The 2026 borough elections were held on 7 May, following the government's decision in February to withdraw the postponement of the elections.

== Local government reorganisation ==
In July 2026, the government announced that Cheltenham Borough Council would be replaced as part of a new single unitary council for Gloucestershire. The new council, which will bring together the existing county, district, borough and city councils, is due to take effect on 1 April 2028. Elections to a shadow authority are scheduled for May 2027.The new authority will be known as Gloucestershire Council and will have 110 councillors.

== Coat of arms ==
Cheltenham’s coat-of-arms were granted in 1877, and are still in use by the council.
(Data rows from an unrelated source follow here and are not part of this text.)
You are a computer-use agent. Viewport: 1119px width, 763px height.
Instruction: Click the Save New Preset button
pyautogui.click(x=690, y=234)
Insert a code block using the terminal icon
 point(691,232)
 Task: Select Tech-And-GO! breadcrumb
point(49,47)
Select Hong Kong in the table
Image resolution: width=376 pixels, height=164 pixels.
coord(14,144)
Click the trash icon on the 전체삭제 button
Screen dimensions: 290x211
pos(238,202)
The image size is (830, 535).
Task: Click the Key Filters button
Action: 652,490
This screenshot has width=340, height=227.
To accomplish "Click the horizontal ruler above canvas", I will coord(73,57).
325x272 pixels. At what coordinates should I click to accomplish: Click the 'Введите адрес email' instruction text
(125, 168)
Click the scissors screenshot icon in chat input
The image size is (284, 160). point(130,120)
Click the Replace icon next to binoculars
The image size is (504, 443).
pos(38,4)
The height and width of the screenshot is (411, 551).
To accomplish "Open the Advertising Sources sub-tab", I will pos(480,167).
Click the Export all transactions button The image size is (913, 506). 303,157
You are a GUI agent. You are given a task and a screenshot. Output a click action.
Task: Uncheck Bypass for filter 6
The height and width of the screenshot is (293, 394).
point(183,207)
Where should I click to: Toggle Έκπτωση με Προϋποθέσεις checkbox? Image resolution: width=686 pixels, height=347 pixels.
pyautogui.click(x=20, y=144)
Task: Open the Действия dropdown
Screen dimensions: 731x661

| Armorial achievement | Blazon | References |
|---|---|---|
|  | Crest Upon a mount between two branches of oak proper, a fountain thereon a pigeon proper. Escutcheon Or, a chevron engrailed gules between two pigeons argent in chief and an uprooted oak tree in base proper; atop, a chief azure under a cross flory argent between two open books proper binding. Motto SALUBRITAS ET ERUDITIO |  |

Upon a mount between two branches of oak proper, a fountain thereon a pigeon proper.

=== Escutcheon ===
Or, a chevron engrailed gules between two pigeons argent in chief and an uprooted oak tree in base proper; atop, a chief azure under a cross flory argent between two open books proper binding.